I've trekked amazing scenery north of here - in the lower Mustang region that stretches up into Tibet. Have a farmer's tan by wind/sun and high altidude. Feet sore but pleased to be out of crappy boots, a little fitter and 700 photos documenting what I'd recommend with enthusiasm. I'd flatten anyone with enthusiasm.

It's a wonder of the world, scenery of dreams, medieval cobbled towns times, mule caravans with Tibetan saddles and bells round each, the world's widest river valley and not a soul in it.

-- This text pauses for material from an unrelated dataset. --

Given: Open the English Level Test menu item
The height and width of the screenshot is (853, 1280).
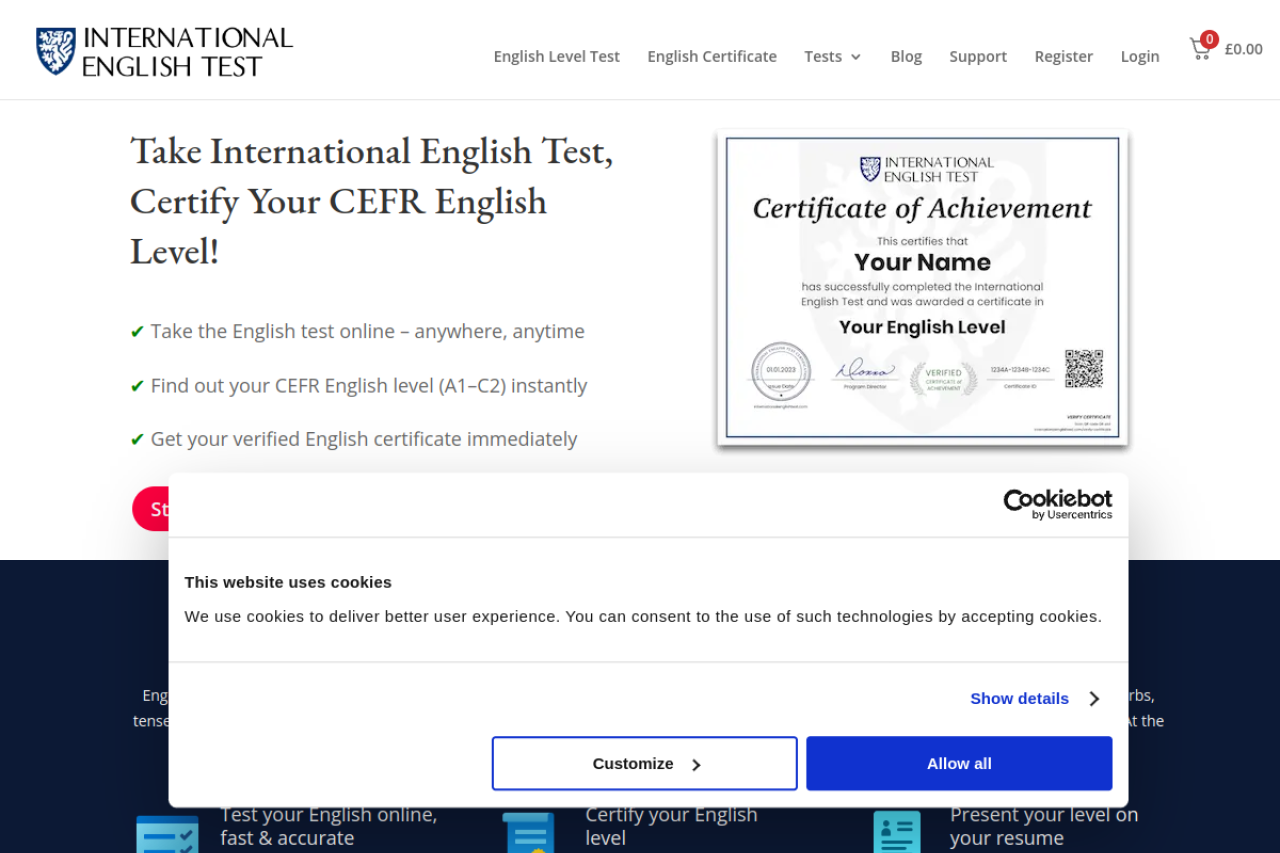Looking at the screenshot, I should click(556, 57).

The less good but particular to my solo status: dal and rice beneath a single bulb - having admitted I had "no friends", the sun's sinking behind the peak at 6:30 and not a blessed thing to do for the rest of the cold evenings, damp chilled blanket and fear that flight out of the mountains from Jomson would be delayed by winds.

But no - safe, on schedule, back in Kathmandu, shopping completed, dinner with Nina tonight at Dwarika, then flight to Bangkok tomorrow am.

Pictures will be integrated once home.

C

Timeless crossing



"They are homeless
and therefore
they can make their homes anywhere."
Tagore, "Letter for Java"

Bouddha Nath

Kathmandu, Thamel

Nina and I up early to join devout walkers, Chinese garment vendors, and the yak butter sellers at the Boudhanath. Did a few rounds (tried not to bother the faithful with my camera but may have bothered a few), then a pot of masala chai high above in Heaven's View (gate? cafe?) - almost eyes to single eye. Flocks of pigeons laying claim to the stupa in the morning, big/small/old/teenage monks in throngs, in pairs, in deep thought or gossiping (monastery gossip?), very wonderful Tibetan ladies (love how they dress - try also not to bother them too much with the camera), and a man circling in a thick apron, prostrating every few steps. Kathmandu's enthralling at any hour. When we visited the stupha last night it felt like a of sacred Times Square, this morning? - maybe Grand Central with everyone revolving - both mind and body - around the central form.

Maybe.

Late yesterday afternoon fit in the Pashupatinath Temple, a scared Hindu shrine that houses a very very sacred lingam. Shrine itself, with cremation ghats along the river (dirty trickle) at its base, fascinating. But even better, coming up on an enormous sadhu festival in three days so the more enterprising of the ash-smeared, off-their-heads holy men had already set up camps. Hunkered around camp fires passing smokes, challenging stares and the adored focus of not a few westerners who squatted in their midst.

Will miss Asia very much. Hope it won't be long till I'm back. Perhaps with company even...

Love, travels, sadhus, sitars and oms.